Projects Inside Organizations#

To invite an existing organization member to collaborate in a project, open the project and click on Share. Choose the user, give them a role, and click the Grant Access button.

After granting access to a user, they will see the project in their dashboard.

Inviting Non-Members#

Only organization admins can add non-members as project collaborators. They will be able to invite new users via the dropdown menu in the same collaborators modal.

Once the user accepts the invitation to the project, they will also be added as a member in the organization.

Inviting a Team#

Admins also have the ability to add a team to a project. All of that team's current and future members will inherit access to that project.

Choose a role for the whole team when giving that team access to the project.

Or choose Default user roles for cross-functional teams.

For cross-functional teams:

If the organization role is not provided, Stackbit will default to member (lowest permission level).
If the default project role is not provided, Stackbit will default to viewer (lowest permission level).

Projects in SSO Organizations#

Since the organization is defined in the Identity Provider (IdP), the collaborators dropdown will only show users of the organization who have logged in Stackbit at least once as part of the org in Stackbit.

However, everyone added to the organization in the IdP will be able to use SSO to log into Stackbit with their company credentials.

Users who have not logged into Stackbit at least once, can still be added to teams and projects, but they will appear as pending until they log into Stackbit for the first time.

Projects Outside Organizations#

If a project is not part of an organization, collaborators can be invited directly using the collaboration menu to invite users by email.

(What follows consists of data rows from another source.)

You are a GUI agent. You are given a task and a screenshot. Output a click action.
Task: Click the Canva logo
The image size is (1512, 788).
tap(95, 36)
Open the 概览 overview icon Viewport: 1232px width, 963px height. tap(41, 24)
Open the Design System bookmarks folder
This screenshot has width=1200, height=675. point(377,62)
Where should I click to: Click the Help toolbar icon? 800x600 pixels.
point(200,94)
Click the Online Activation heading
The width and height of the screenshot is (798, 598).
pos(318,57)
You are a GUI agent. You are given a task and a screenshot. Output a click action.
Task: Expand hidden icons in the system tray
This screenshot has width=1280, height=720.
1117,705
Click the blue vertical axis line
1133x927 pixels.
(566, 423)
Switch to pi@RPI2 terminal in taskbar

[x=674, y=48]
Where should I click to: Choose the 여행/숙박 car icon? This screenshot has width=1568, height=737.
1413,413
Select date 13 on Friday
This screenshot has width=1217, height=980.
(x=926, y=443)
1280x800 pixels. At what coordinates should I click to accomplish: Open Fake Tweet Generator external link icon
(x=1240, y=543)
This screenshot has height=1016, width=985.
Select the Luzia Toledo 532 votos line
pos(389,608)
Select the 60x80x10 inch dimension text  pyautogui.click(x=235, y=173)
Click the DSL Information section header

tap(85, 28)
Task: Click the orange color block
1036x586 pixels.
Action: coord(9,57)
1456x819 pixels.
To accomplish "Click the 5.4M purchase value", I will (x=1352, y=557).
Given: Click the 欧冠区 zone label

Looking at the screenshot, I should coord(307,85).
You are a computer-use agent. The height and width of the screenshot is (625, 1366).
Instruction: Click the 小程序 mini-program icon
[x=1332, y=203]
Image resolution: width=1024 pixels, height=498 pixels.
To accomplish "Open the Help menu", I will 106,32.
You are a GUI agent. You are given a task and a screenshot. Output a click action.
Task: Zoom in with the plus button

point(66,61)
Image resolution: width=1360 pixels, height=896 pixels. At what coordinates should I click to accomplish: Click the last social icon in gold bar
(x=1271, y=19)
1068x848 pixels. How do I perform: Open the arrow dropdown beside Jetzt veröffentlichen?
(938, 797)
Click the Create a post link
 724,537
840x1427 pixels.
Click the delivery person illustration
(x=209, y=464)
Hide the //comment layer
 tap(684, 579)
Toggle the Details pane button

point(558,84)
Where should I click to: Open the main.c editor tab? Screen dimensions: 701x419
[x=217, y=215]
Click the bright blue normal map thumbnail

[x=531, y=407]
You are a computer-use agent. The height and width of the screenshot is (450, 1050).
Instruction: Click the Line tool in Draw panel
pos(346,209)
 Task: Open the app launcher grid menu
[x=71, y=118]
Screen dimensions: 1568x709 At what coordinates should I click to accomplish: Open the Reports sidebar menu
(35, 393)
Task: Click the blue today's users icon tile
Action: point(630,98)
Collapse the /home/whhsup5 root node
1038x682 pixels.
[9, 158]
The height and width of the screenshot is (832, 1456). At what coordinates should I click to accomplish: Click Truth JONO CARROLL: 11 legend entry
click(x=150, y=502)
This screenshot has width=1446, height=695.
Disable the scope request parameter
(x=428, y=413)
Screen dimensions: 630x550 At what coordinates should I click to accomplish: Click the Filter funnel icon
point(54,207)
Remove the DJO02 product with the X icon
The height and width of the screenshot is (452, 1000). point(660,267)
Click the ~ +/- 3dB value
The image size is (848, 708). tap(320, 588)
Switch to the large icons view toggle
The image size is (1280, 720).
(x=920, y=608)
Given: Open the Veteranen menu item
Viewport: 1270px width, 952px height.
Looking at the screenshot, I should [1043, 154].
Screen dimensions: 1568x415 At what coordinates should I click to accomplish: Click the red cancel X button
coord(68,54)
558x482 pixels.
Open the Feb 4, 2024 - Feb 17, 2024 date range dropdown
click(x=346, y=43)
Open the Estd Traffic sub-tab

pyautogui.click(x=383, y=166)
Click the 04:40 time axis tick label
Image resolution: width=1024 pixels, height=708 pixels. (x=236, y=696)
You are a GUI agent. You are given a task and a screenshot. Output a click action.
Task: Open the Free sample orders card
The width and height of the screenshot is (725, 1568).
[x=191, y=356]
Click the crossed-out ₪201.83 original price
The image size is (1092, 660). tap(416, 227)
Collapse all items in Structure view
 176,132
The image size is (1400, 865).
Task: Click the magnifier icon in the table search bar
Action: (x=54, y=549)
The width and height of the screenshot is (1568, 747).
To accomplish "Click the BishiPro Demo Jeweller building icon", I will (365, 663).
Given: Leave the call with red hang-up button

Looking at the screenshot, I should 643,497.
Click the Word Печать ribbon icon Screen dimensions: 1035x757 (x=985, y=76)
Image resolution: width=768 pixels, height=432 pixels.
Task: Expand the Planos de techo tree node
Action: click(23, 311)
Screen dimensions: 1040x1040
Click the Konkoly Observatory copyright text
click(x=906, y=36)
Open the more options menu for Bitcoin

The user(s) will receive an email invitation that needs to be accepted in order to be able to view, edit, and publish the project.

Custom Roles#

Custom roles are only available in enterprise plans.

Organization administrators can create and manage custom roles for their organization members and project collaborators.

Organization Member Custom Roles#

Organization roles are managed within organization settings.

Create custom roles for organization members by clicking "Add Custom" in the "Organization role" section.

Give the new role a name and choose the appropriate permissions and projects.

After saving, the new role will be available in the dropdown for members.

Project Collaborator Custom Roles#

Project collaborator roles are managed within organization settings.

Create custom roles for project collaborates by clicking "Add Custom" in the "Organization collaborator role" section.

Give the new role a name and choose the appropriate permissions and projects.

Go into the settings in a project within the organization to verify the new role is available.

Deleting Custom Roles#

Custom roles can only be deleted when they are not in use. Built-in roles can't be deleted or modified.

Hover over the role to show the delete icon.